A la cour d’Anne d’Angleterre (Olivia Coleman), tout le monde sait qui gouverne réellement : sa confidente et amie, Sarah, dite Lady Marlborough (Rachel Weisz). Tout ce petit monde vit paisiblement de courses de canards et bals grotesques jusqu’à ce que la cousine de Sarah, Abigail Masham (Emma Stone), vient lui demander l’hospitalité. Ancienne noble devenue simple paysanne, Abigail n’a qu’un seul but : récupérer son statut, quoi qu’il en coûte.
Comme tout film de Lánthimos, le film est drôle, incroyablement drôle même. Tout est grotesque, tout est pinçant, tout est net. Les personnages se lancent les pires atrocités au visage et enchainent les coups bas. Cependant, derrière cette farce commencent à monter les tensions et le film reprend du sérieux dans sa deuxième partie, lui permettant d’approfondir sa réflexion sur le pouvoir, l’amour et la féminité.
Je n’ai jamais été personnellement attiré par les films d’époque en costume, à part Marie-Antoinette de Coppola. Et, à la manière de Coppola, on retrouve cet anachronisme tout au long du film. Tout semblant d’historicité disparaît dès que les actrices commencent à parler. L’histoire, les personnages, tout est résolument moderne, à part les décors. Même les costumes se jouent de la vérité historique : les servantes, par exemple, sont habillées de robes en jean. C’est de cette apparente modernité que Lánthimos se sert afin de critiquer notre société. Le thème principal semble être le lien entre sexisme et pouvoir. A l’intérieur de cet espace fermé qu’est la cour, les femmes se battent entre elles certes, mais aussi contre les hommes. Ceux-ci d’ailleurs sont souvent montrés comme incompétents, bien trop occupés à jouer pour s’occuper du pays et de la guerre contre la France.

C’est également une réflexion sur la féminité que propose le réalisateur grec pendant ces deux heures. Lady Marlborough n’a de lady que le titre, elle est en effet présentée comme plus masculine que la plupart des hommes du film, tandis qu’Abigail se sert de sa féminité pour obtenir ce qu’elle souhaite. Personne n’est entièrement bon ou mauvais dans ce film. Les trois femmes sont traitées comme des personnes à part entière, avec toute leur profondeur, ce qui est tout de même assez rare, dans le cinéma, surtout dans les films d’époque.
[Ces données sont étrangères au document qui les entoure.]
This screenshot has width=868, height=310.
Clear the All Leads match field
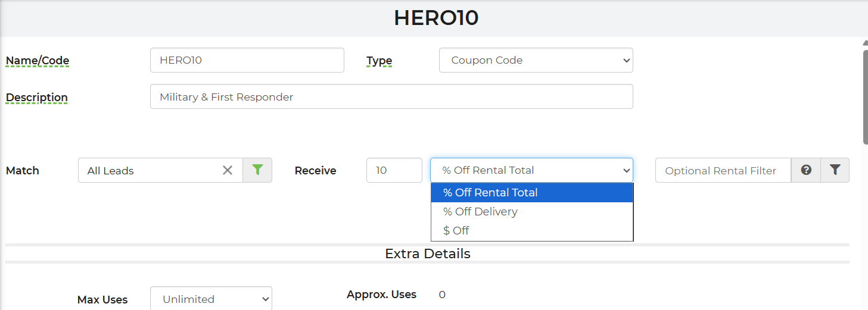(x=228, y=170)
La technique est également maîtrisée à la perfection. Lánthimos ne s’est servi que de lumière naturelle pendant le tournage, utilisant uniquement la bougie pour les scènes de nuit, ce qui rend encore plus flou la limite entre réalité historique et satire. De nombreuses scènes filmées avec un effet fish-eye mettent également en valeur le palais, enfermant les personnages un peu plus dans leur tour d’ivoire, loin du peuple et de ses problèmes.
Dans cette comédie noire, Lánthimos montre que l’histoire peut être un parfait terrain de jeu pour être résolument moderne. Il joue avec les conventions et les normes pour proposer l’un des films les plus novateurs de ce début d’année. (Bien plus que le dernier gagnant des Oscars, si vous voulez mon avis). Je ne saurais le dire autrement : allez voir ce film.